◆ **Information provided**
↓

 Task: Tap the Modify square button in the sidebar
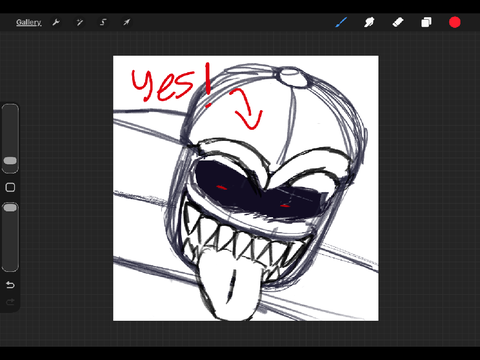click(10, 187)
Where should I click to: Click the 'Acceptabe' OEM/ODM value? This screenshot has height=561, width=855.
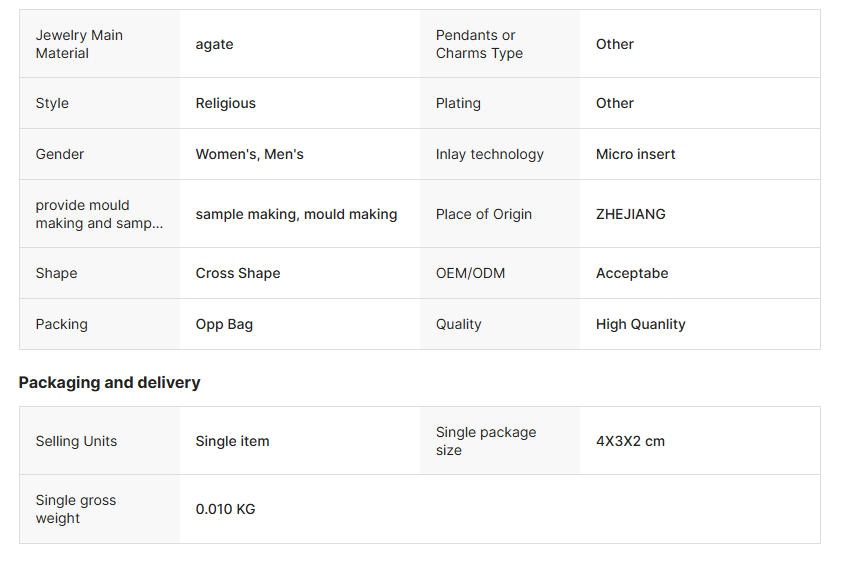coord(632,273)
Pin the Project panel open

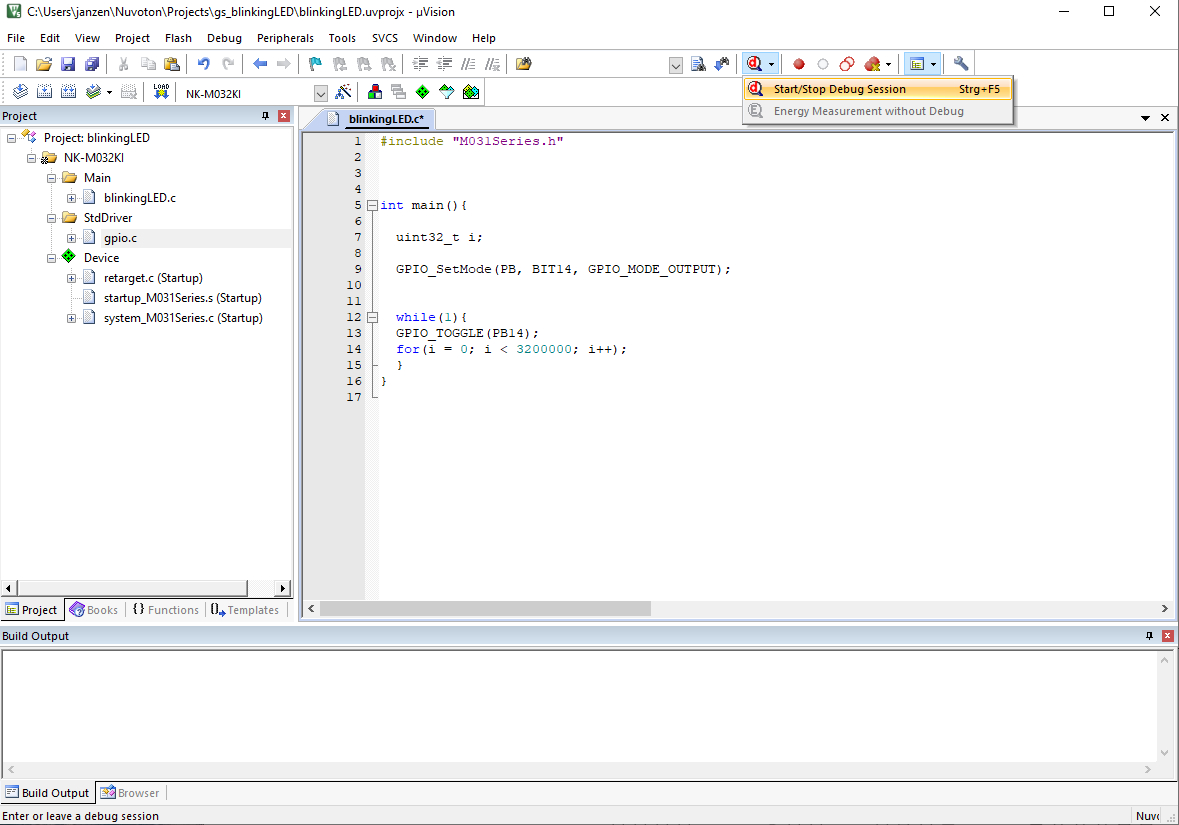point(264,115)
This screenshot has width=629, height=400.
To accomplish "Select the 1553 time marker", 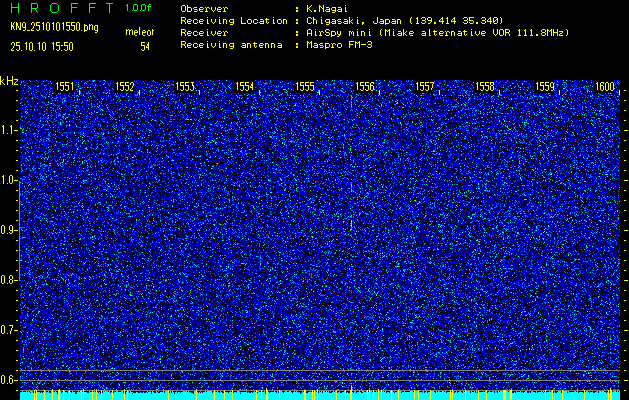I will click(x=185, y=87).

↑

◆ **What to work on**
Your task is to reproduce the entries above word for word, from the first line through the line with "This screenshot has width=629, height=400.", and please leave out any pictures.

◆ **Expected output**
 Task: Tap the Modify square button in the sidebar
click(10, 187)
Where should I click to: Click the 'Acceptabe' OEM/ODM value? This screenshot has height=561, width=855.
coord(632,273)
Pin the Project panel open

point(264,115)
This screenshot has width=629, height=400.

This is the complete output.